Item-finding records:
=======
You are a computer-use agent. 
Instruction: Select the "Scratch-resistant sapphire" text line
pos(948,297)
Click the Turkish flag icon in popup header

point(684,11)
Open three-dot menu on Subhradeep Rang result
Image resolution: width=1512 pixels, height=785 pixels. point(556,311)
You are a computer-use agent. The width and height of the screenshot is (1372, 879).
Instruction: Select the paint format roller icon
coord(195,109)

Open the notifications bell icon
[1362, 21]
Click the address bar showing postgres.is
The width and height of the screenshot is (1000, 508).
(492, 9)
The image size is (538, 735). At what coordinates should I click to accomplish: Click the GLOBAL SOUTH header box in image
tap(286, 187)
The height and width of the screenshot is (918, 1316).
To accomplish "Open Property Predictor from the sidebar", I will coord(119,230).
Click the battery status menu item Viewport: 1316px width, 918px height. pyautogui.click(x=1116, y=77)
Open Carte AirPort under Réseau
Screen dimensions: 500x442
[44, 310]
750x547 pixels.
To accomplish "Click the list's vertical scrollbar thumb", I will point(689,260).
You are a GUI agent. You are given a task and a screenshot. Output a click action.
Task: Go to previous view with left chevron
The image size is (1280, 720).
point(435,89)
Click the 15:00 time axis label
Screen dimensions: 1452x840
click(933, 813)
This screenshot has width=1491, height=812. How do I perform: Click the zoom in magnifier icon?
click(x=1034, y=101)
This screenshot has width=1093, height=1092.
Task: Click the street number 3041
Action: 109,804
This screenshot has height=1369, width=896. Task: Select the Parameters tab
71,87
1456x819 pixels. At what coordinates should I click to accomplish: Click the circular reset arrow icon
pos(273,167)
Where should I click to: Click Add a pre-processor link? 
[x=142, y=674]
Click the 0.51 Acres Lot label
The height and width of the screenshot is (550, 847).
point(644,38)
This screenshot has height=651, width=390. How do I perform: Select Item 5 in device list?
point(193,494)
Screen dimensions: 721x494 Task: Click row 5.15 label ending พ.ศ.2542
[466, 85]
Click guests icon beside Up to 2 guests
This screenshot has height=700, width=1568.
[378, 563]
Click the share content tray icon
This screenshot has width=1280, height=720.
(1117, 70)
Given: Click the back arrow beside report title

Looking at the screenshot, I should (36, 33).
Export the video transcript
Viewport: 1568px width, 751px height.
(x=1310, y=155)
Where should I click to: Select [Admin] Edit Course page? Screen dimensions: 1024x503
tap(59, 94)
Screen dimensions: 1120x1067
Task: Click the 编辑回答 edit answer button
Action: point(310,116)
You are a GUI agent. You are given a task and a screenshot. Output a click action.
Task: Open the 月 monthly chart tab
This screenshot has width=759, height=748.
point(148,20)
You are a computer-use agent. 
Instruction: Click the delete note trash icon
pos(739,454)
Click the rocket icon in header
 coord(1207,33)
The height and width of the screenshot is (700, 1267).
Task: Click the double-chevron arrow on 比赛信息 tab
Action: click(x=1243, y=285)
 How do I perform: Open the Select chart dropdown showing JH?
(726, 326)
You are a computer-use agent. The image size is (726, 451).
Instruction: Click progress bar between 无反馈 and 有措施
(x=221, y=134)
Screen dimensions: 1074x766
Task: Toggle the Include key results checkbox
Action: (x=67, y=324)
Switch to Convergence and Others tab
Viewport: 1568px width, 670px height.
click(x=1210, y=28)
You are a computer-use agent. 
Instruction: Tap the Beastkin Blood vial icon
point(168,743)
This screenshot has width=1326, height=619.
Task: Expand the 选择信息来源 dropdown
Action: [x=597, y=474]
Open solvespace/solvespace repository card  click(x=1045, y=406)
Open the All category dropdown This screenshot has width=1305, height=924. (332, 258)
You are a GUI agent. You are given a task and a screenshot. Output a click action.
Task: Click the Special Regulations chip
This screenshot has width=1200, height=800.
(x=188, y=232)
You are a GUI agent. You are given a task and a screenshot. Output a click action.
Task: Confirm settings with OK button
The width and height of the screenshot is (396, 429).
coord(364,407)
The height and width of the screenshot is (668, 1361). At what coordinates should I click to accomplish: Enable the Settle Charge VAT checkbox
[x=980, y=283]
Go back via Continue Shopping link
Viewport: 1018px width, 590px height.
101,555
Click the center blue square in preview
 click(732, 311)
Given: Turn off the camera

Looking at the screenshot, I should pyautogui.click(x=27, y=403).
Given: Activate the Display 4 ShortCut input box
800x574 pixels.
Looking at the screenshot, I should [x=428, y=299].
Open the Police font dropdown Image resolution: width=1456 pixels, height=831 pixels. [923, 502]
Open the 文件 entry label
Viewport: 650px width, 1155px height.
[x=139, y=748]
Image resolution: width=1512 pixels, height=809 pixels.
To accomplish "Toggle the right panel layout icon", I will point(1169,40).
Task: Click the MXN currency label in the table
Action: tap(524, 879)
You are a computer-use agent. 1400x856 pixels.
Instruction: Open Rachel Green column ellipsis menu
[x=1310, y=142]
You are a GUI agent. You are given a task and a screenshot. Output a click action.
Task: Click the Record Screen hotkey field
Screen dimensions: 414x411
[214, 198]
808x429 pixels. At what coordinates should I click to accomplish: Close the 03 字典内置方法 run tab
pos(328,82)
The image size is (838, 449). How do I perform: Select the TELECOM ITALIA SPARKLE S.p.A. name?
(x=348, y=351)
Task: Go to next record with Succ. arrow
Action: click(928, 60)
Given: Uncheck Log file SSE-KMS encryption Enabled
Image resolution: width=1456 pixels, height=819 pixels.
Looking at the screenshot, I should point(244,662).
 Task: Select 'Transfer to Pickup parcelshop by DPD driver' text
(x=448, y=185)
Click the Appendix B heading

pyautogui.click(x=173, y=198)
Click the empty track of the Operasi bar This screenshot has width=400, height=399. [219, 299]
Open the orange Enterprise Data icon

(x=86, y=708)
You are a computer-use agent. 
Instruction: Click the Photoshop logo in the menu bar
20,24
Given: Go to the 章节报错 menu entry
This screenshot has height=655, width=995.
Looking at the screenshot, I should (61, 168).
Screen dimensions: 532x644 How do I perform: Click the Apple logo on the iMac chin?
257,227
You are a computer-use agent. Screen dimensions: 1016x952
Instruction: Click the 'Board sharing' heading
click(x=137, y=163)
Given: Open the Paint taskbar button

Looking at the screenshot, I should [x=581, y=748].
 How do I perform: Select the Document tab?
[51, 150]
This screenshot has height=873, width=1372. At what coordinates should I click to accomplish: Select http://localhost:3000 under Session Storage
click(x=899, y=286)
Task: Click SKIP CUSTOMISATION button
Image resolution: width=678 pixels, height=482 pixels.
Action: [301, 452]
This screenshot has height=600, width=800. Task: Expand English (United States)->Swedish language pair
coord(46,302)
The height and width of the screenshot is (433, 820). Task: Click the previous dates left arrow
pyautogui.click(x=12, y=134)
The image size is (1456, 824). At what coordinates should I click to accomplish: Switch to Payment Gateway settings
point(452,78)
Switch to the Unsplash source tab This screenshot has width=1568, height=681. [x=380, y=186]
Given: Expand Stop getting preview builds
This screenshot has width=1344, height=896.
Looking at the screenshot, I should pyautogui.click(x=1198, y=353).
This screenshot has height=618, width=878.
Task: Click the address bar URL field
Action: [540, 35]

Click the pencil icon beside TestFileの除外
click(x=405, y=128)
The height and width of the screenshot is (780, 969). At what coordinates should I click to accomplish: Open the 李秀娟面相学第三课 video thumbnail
=======
• [Stated goal] Rewrite all the records above, substituting "Directive" for "Instruction" every time it occurs. Leave everything else unchanged.

• [Result of the task]
You are a computer-use agent. 
Directive: Select the "Scratch-resistant sapphire" text line
pos(948,297)
Click the Turkish flag icon in popup header

point(684,11)
Open three-dot menu on Subhradeep Rang result
Image resolution: width=1512 pixels, height=785 pixels. point(556,311)
You are a computer-use agent. The width and height of the screenshot is (1372, 879).
Directive: Select the paint format roller icon
coord(195,109)

Open the notifications bell icon
[1362, 21]
Click the address bar showing postgres.is
The width and height of the screenshot is (1000, 508).
(492, 9)
The image size is (538, 735). At what coordinates should I click to accomplish: Click the GLOBAL SOUTH header box in image
tap(286, 187)
The height and width of the screenshot is (918, 1316).
To accomplish "Open Property Predictor from the sidebar", I will coord(119,230).
Click the battery status menu item Viewport: 1316px width, 918px height. pyautogui.click(x=1116, y=77)
Open Carte AirPort under Réseau
Screen dimensions: 500x442
[44, 310]
750x547 pixels.
To accomplish "Click the list's vertical scrollbar thumb", I will point(689,260).
You are a GUI agent. You are given a task and a screenshot. Output a click action.
Task: Go to previous view with left chevron
The image size is (1280, 720).
point(435,89)
Click the 15:00 time axis label
Screen dimensions: 1452x840
click(933, 813)
This screenshot has width=1491, height=812. How do I perform: Click the zoom in magnifier icon?
click(x=1034, y=101)
This screenshot has width=1093, height=1092.
Task: Click the street number 3041
Action: 109,804
This screenshot has height=1369, width=896. Task: Select the Parameters tab
71,87
1456x819 pixels. At what coordinates should I click to accomplish: Click the circular reset arrow icon
pos(273,167)
Where should I click to: Click Add a pre-processor link? 
[x=142, y=674]
Click the 0.51 Acres Lot label
The height and width of the screenshot is (550, 847).
point(644,38)
This screenshot has height=651, width=390. How do I perform: Select Item 5 in device list?
point(193,494)
Screen dimensions: 721x494 Task: Click row 5.15 label ending พ.ศ.2542
[466, 85]
Click guests icon beside Up to 2 guests
This screenshot has height=700, width=1568.
[378, 563]
Click the share content tray icon
This screenshot has width=1280, height=720.
(1117, 70)
Given: Click the back arrow beside report title

Looking at the screenshot, I should (36, 33).
Export the video transcript
Viewport: 1568px width, 751px height.
(x=1310, y=155)
Where should I click to: Select [Admin] Edit Course page? Screen dimensions: 1024x503
tap(59, 94)
Screen dimensions: 1120x1067
Task: Click the 编辑回答 edit answer button
Action: point(310,116)
You are a GUI agent. You are given a task and a screenshot. Output a click action.
Task: Open the 月 monthly chart tab
This screenshot has width=759, height=748.
point(148,20)
You are a computer-use agent. 
Directive: Click the delete note trash icon
pos(739,454)
Click the rocket icon in header
 coord(1207,33)
The height and width of the screenshot is (700, 1267).
Task: Click the double-chevron arrow on 比赛信息 tab
Action: click(x=1243, y=285)
 How do I perform: Open the Select chart dropdown showing JH?
(726, 326)
You are a computer-use agent. The image size is (726, 451).
Directive: Click progress bar between 无反馈 and 有措施
(x=221, y=134)
Screen dimensions: 1074x766
Task: Toggle the Include key results checkbox
Action: (x=67, y=324)
Switch to Convergence and Others tab
Viewport: 1568px width, 670px height.
click(x=1210, y=28)
You are a computer-use agent. 
Directive: Tap the Beastkin Blood vial icon
point(168,743)
This screenshot has width=1326, height=619.
Task: Expand the 选择信息来源 dropdown
Action: [x=597, y=474]
Open solvespace/solvespace repository card  click(x=1045, y=406)
Open the All category dropdown This screenshot has width=1305, height=924. (332, 258)
You are a GUI agent. You are given a task and a screenshot. Output a click action.
Task: Click the Special Regulations chip
This screenshot has width=1200, height=800.
(x=188, y=232)
You are a GUI agent. You are given a task and a screenshot. Output a click action.
Task: Confirm settings with OK button
The width and height of the screenshot is (396, 429).
coord(364,407)
The height and width of the screenshot is (668, 1361). At what coordinates should I click to accomplish: Enable the Settle Charge VAT checkbox
[x=980, y=283]
Go back via Continue Shopping link
Viewport: 1018px width, 590px height.
101,555
Click the center blue square in preview
 click(732, 311)
Given: Turn off the camera

Looking at the screenshot, I should pyautogui.click(x=27, y=403).
Given: Activate the Display 4 ShortCut input box
800x574 pixels.
Looking at the screenshot, I should [x=428, y=299].
Open the Police font dropdown Image resolution: width=1456 pixels, height=831 pixels. [923, 502]
Open the 文件 entry label
Viewport: 650px width, 1155px height.
[x=139, y=748]
Image resolution: width=1512 pixels, height=809 pixels.
To accomplish "Toggle the right panel layout icon", I will point(1169,40).
Task: Click the MXN currency label in the table
Action: tap(524, 879)
You are a computer-use agent. 1400x856 pixels.
Directive: Open Rachel Green column ellipsis menu
[x=1310, y=142]
You are a GUI agent. You are given a task and a screenshot. Output a click action.
Task: Click the Record Screen hotkey field
Screen dimensions: 414x411
[214, 198]
808x429 pixels. At what coordinates should I click to accomplish: Close the 03 字典内置方法 run tab
pos(328,82)
The image size is (838, 449). How do I perform: Select the TELECOM ITALIA SPARKLE S.p.A. name?
(x=348, y=351)
Task: Go to next record with Succ. arrow
Action: click(928, 60)
Given: Uncheck Log file SSE-KMS encryption Enabled
Image resolution: width=1456 pixels, height=819 pixels.
Looking at the screenshot, I should point(244,662).
 Task: Select 'Transfer to Pickup parcelshop by DPD driver' text
(x=448, y=185)
Click the Appendix B heading

pyautogui.click(x=173, y=198)
Click the empty track of the Operasi bar This screenshot has width=400, height=399. [219, 299]
Open the orange Enterprise Data icon

(x=86, y=708)
You are a computer-use agent. 
Directive: Click the Photoshop logo in the menu bar
20,24
Given: Go to the 章节报错 menu entry
This screenshot has height=655, width=995.
Looking at the screenshot, I should (61, 168).
Screen dimensions: 532x644 How do I perform: Click the Apple logo on the iMac chin?
257,227
You are a computer-use agent. Screen dimensions: 1016x952
Directive: Click the 'Board sharing' heading
click(x=137, y=163)
Given: Open the Paint taskbar button

Looking at the screenshot, I should [x=581, y=748].
 How do I perform: Select the Document tab?
[51, 150]
This screenshot has height=873, width=1372. At what coordinates should I click to accomplish: Select http://localhost:3000 under Session Storage
click(x=899, y=286)
Task: Click SKIP CUSTOMISATION button
Image resolution: width=678 pixels, height=482 pixels.
Action: [301, 452]
This screenshot has height=600, width=800. Task: Expand English (United States)->Swedish language pair
coord(46,302)
The height and width of the screenshot is (433, 820). Task: Click the previous dates left arrow
pyautogui.click(x=12, y=134)
The image size is (1456, 824). At what coordinates should I click to accomplish: Switch to Payment Gateway settings
point(452,78)
Switch to the Unsplash source tab This screenshot has width=1568, height=681. [x=380, y=186]
Given: Expand Stop getting preview builds
This screenshot has width=1344, height=896.
Looking at the screenshot, I should pyautogui.click(x=1198, y=353).
This screenshot has height=618, width=878.
Task: Click the address bar URL field
Action: [540, 35]

Click the pencil icon beside TestFileの除外
click(x=405, y=128)
The height and width of the screenshot is (780, 969). At what coordinates should I click to accomplish: Open the 李秀娟面相学第三课 video thumbnail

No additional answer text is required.